Change "Open" to "Expand" in the stretch from the line containing "Open more options on the first tweet" through the last line, and give back only those lines with nothing else altered. Leave the pictures out.

** start of Material provided **

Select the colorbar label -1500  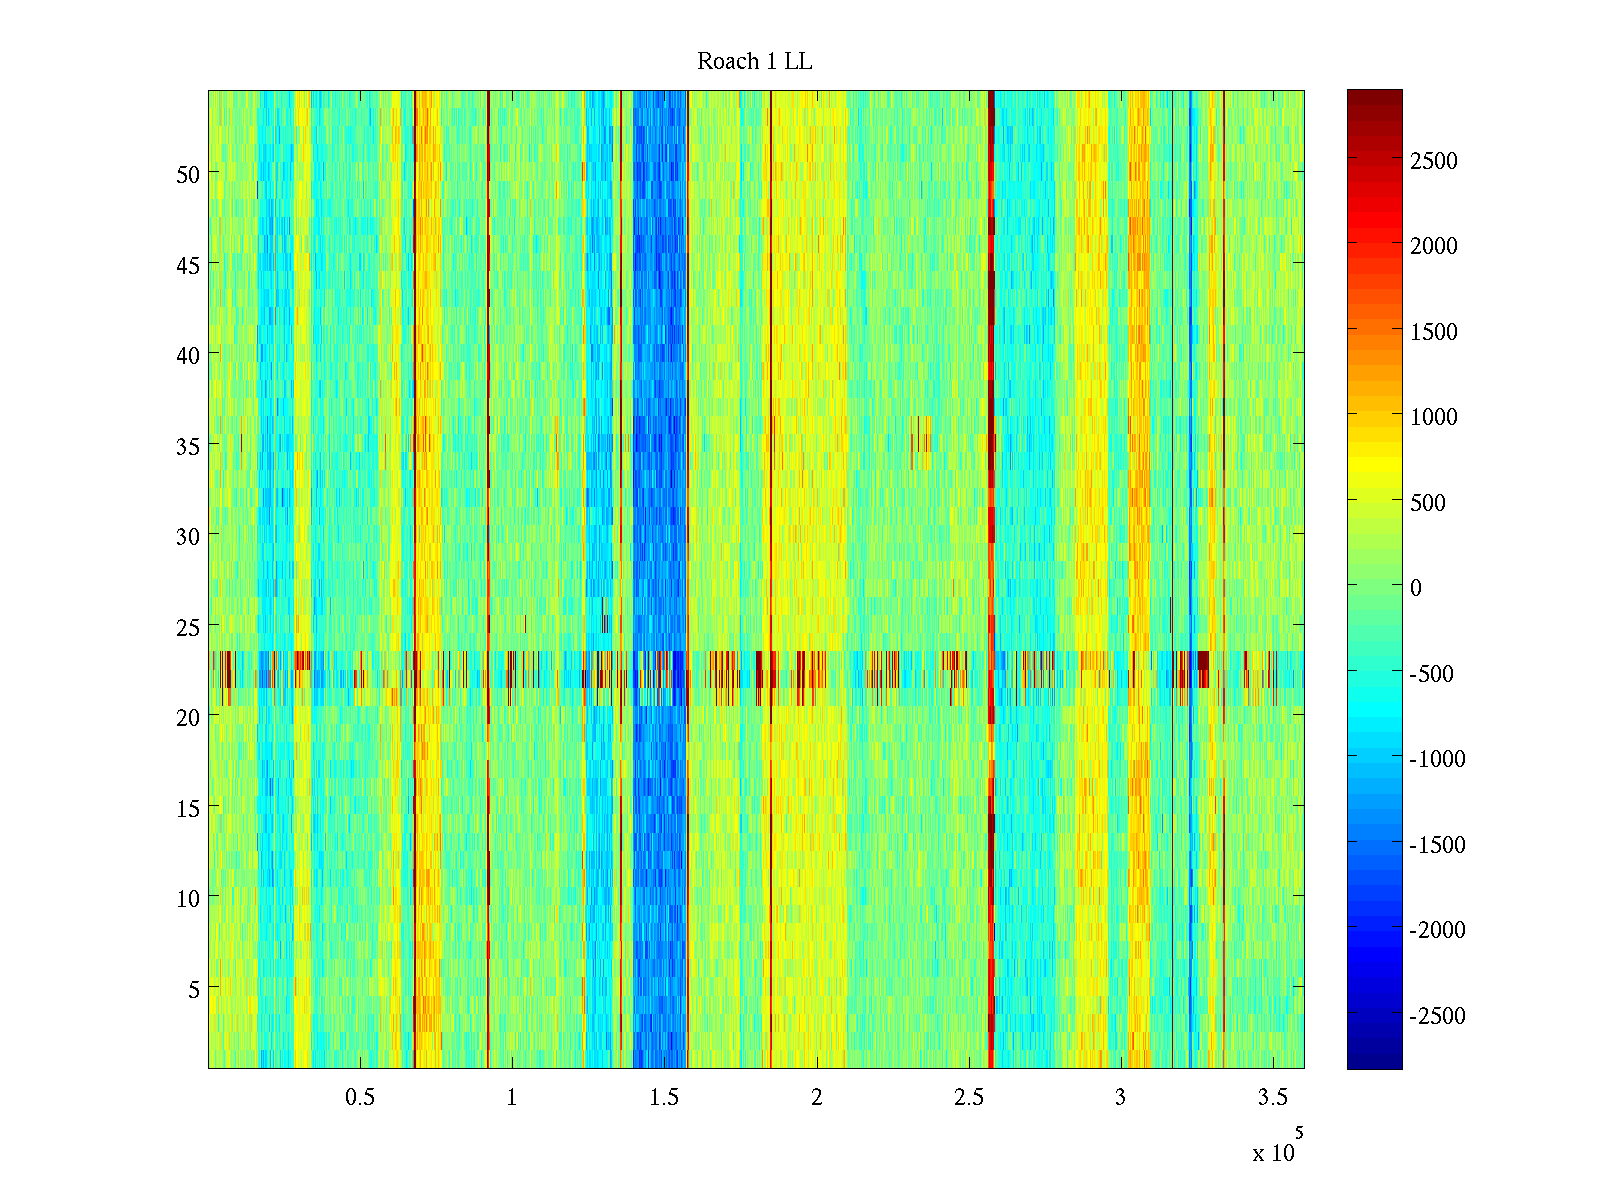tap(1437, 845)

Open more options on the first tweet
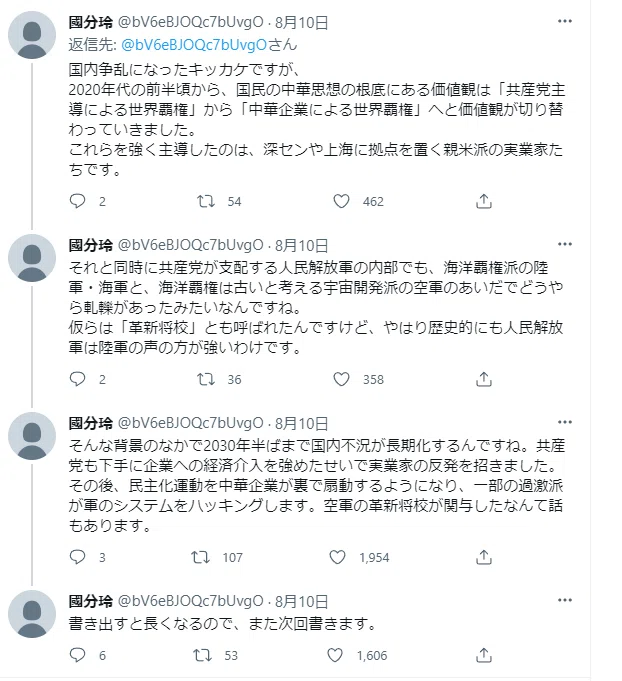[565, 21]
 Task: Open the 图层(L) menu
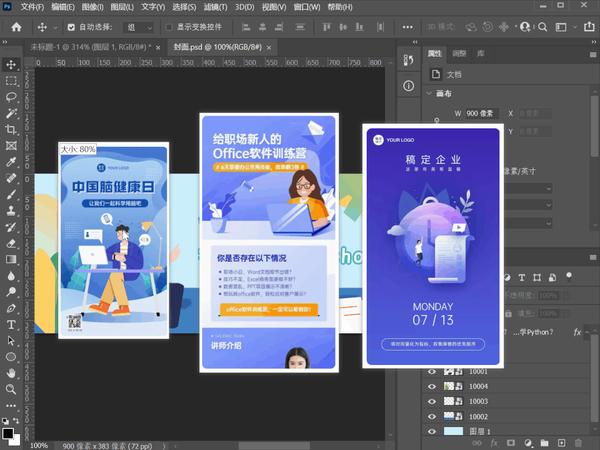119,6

** end of Material provided **

• _Reply to the task_
Expand more options on the first tweet
[565, 21]
 Task: Expand the 图层(L) menu
119,6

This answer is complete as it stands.